The nationalists now share power unimagined by past generations: “the days of second-class citizenship are long gone,” FM O’Neill said, but there must also be respect for “the British, Unionist traditions” which “cherish the Union”.

As a gesture of good faith, FM O’Neill attended both the late Queen’s funeral and the coronation; I’m confident that she will be sending the same good wishes for the King’s speedy recovery that I also extend to the King and Queen.

Without diminishing the “decades of shame and suffering of Tory austerity”, Michelle O’Neill calls for people not to “forget and move on”, but to “move forward, together”. Those who recognise Ireland’s own troubled history will wish her well.

The Windsor Framework resolved unintended (or carelessly disregarded) Brexit consequences. Northern Ireland now gets dual access to both the UK’s internal market and the EU, a ‘best-of-both-worlds’ status Scotland enjoyed before Brexit.

The Department for Business and Trade trumpeted post-Brexit successes characterised as “a resounding vote of confidence in the United Kingdom’s future [and] prosperity as a free, independent, sovereign nation. The British people’s conviction that the UK would excel as masters of our own fate has paid dividends”. How many in East Lothian identify now as more prosperous, more free and independent – and more confident about the UK – than they felt in 2016, or indeed 2014?

The Covid Inquiry is sitting in Edinburgh and again I offer condolences to East Lothian’s elderly and young people, and to those who faced isolation, loneliness, fear, illness and bereavement during the pandemic: their suffering will never be forgotten.

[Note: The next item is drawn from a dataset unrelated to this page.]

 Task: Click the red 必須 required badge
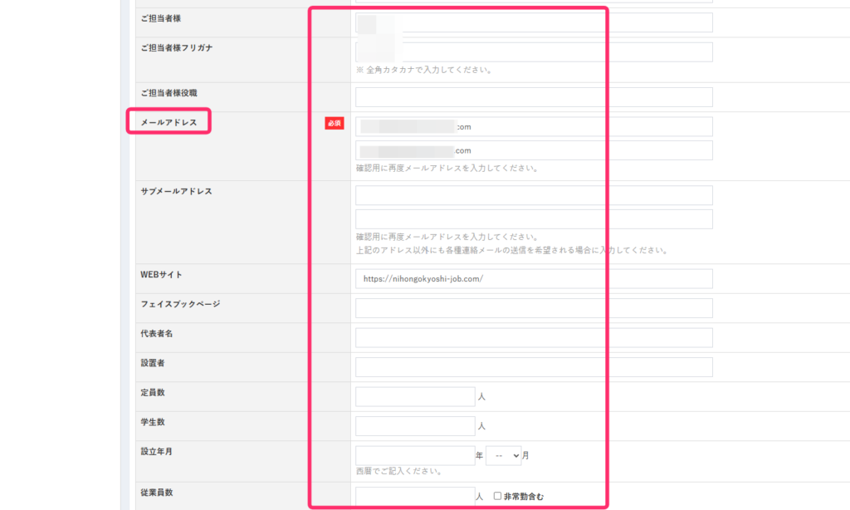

Nicola Sturgeon expressed grief, bitter regrets at decisions, and raw pain from shouldering the burden. Nicola’s political enemies exercised their right brutally to malign and belittle her contribution but Douglas Ross’s claim that constitutional questions undermined Scottish Government focus on the pandemic collapses under rudimentary scrutiny.

Holyrood’s database records that since 1999, the term ‘referendum’ (devolution, Brexit, independence) was used 5,866 times. By contrast, ‘pandemic’ and ‘Covid’ were mentioned 28,930 times (2020-2024). Their obsession with the SNP’s constitutional position blinds Unionists to historical realities.